*** Extracted data ***

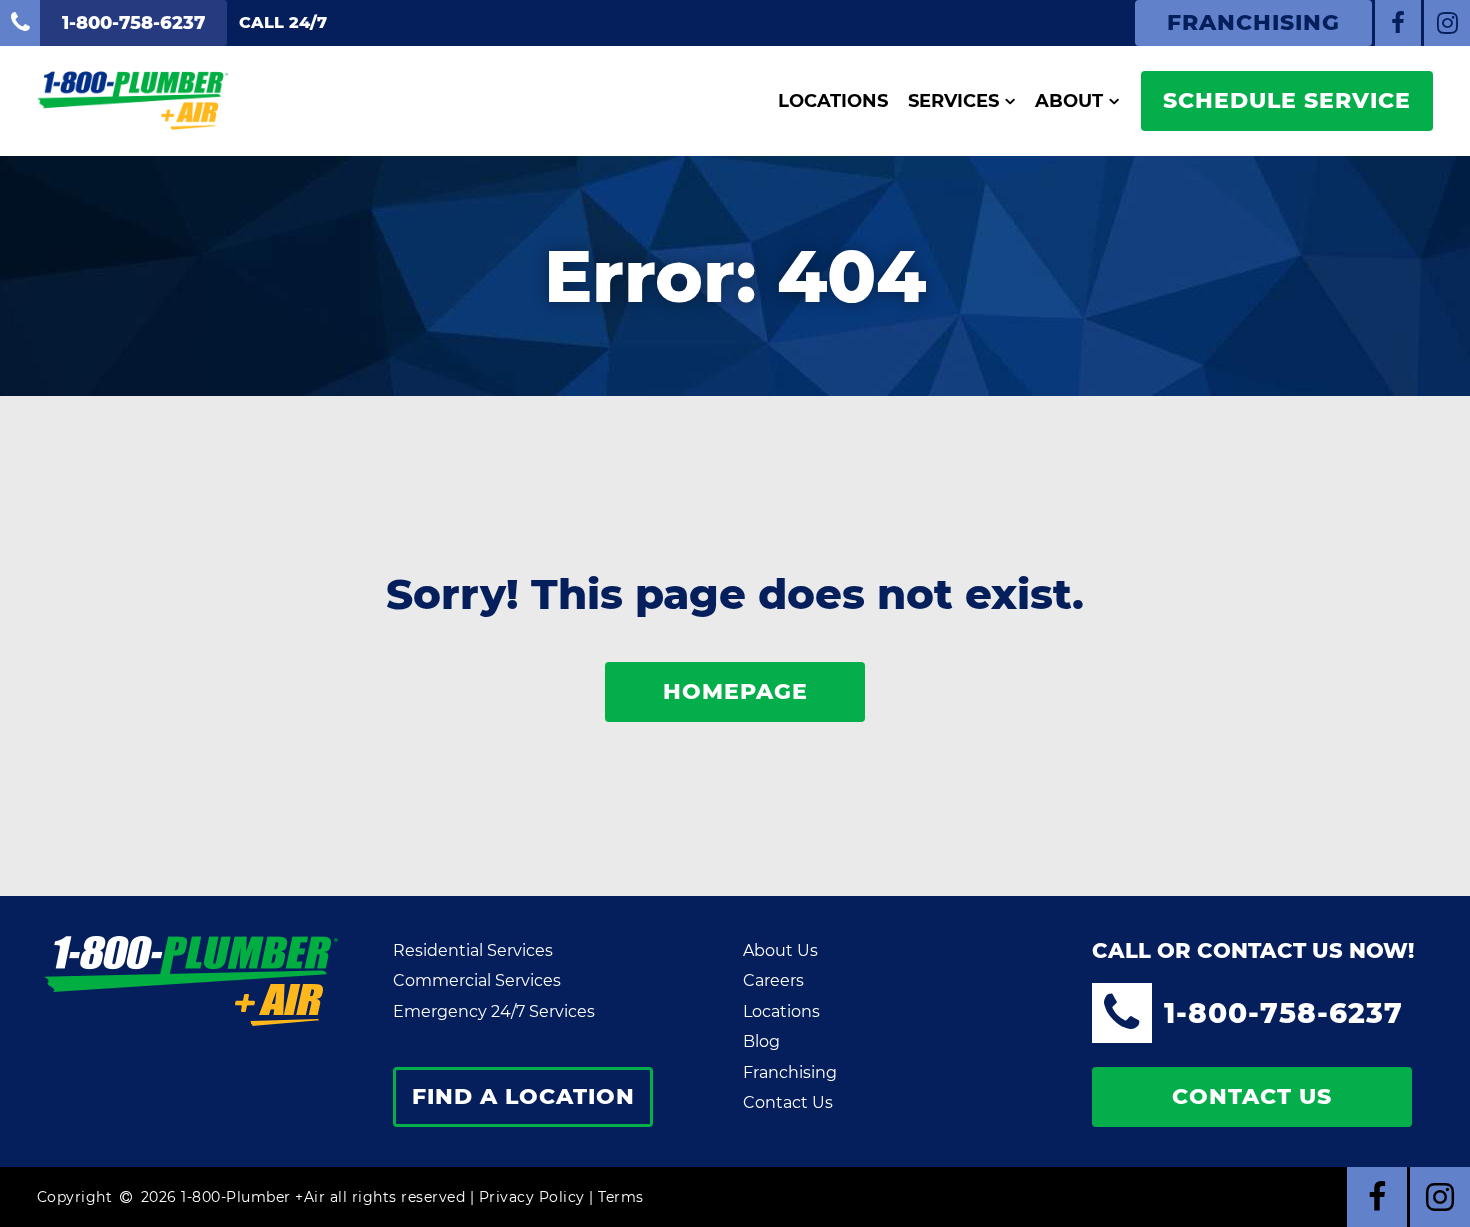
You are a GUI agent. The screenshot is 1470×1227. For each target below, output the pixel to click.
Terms (621, 1197)
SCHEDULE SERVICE (1287, 100)
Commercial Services (477, 980)
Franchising (790, 1072)
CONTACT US (1252, 1096)
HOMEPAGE (735, 691)
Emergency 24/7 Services (494, 1011)
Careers (773, 980)
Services (953, 101)
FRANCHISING (1253, 22)
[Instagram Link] (1447, 23)
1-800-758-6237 (1283, 1013)
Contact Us (788, 1102)
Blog (761, 1041)
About (1069, 101)
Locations (833, 101)
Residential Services (473, 950)
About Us (780, 950)
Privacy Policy (532, 1197)
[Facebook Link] (1398, 23)
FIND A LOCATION (523, 1096)
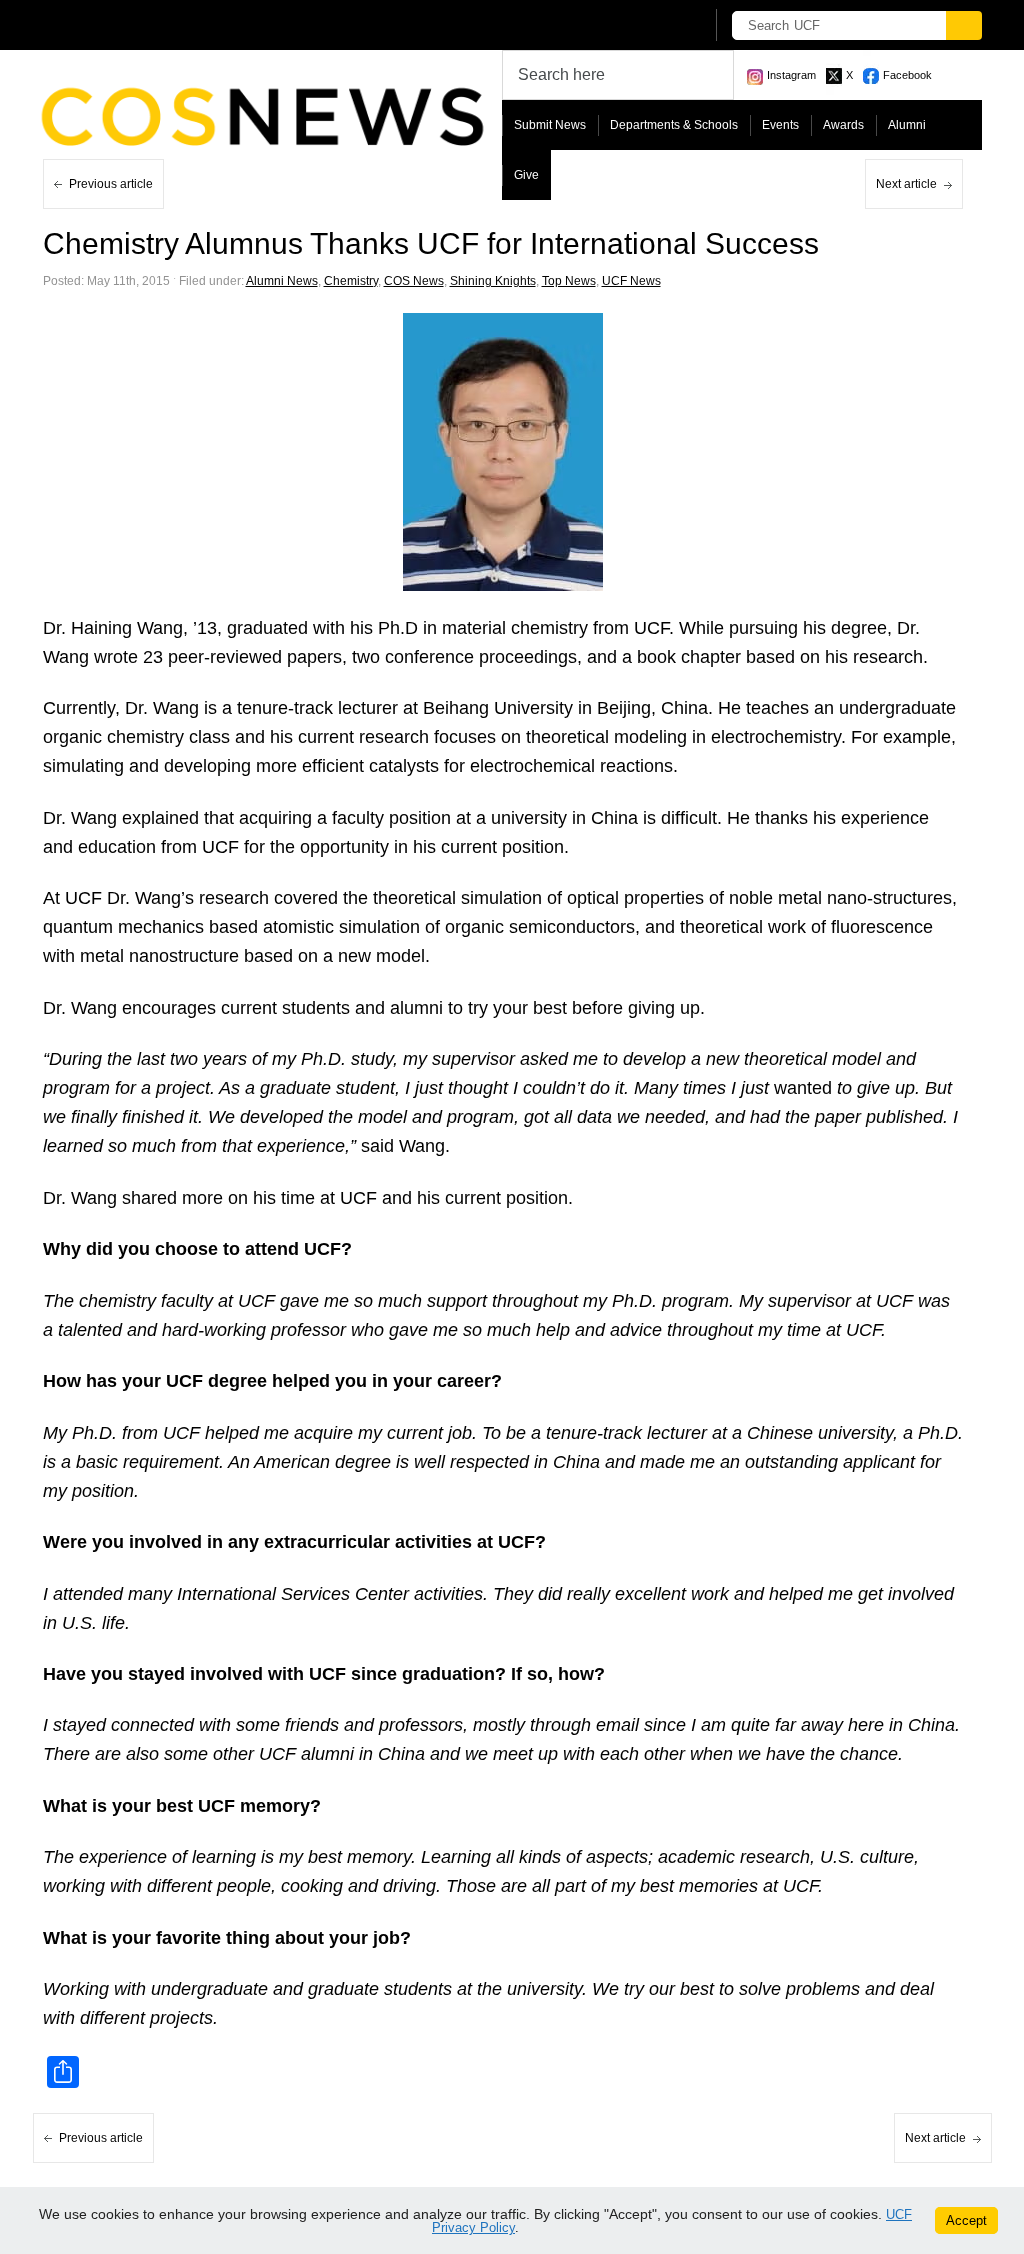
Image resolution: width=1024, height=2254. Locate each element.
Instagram (791, 75)
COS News (414, 281)
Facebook (907, 75)
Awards (843, 125)
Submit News (550, 125)
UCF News (631, 281)
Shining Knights (493, 281)
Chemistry (351, 281)
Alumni (907, 125)
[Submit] (964, 25)
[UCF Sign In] (639, 26)
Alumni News (282, 281)
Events (780, 125)
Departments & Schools (674, 125)
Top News (569, 281)
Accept (966, 2220)
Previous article (111, 184)
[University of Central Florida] (190, 24)
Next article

*** End of Extracted data ***

→ Problem requirements: Report back every line of the entries in which "Services" occurs.

→ The answer:
Commercial Services (477, 980)
Emergency 24/7 Services (494, 1011)
Services (953, 101)
Residential Services (473, 950)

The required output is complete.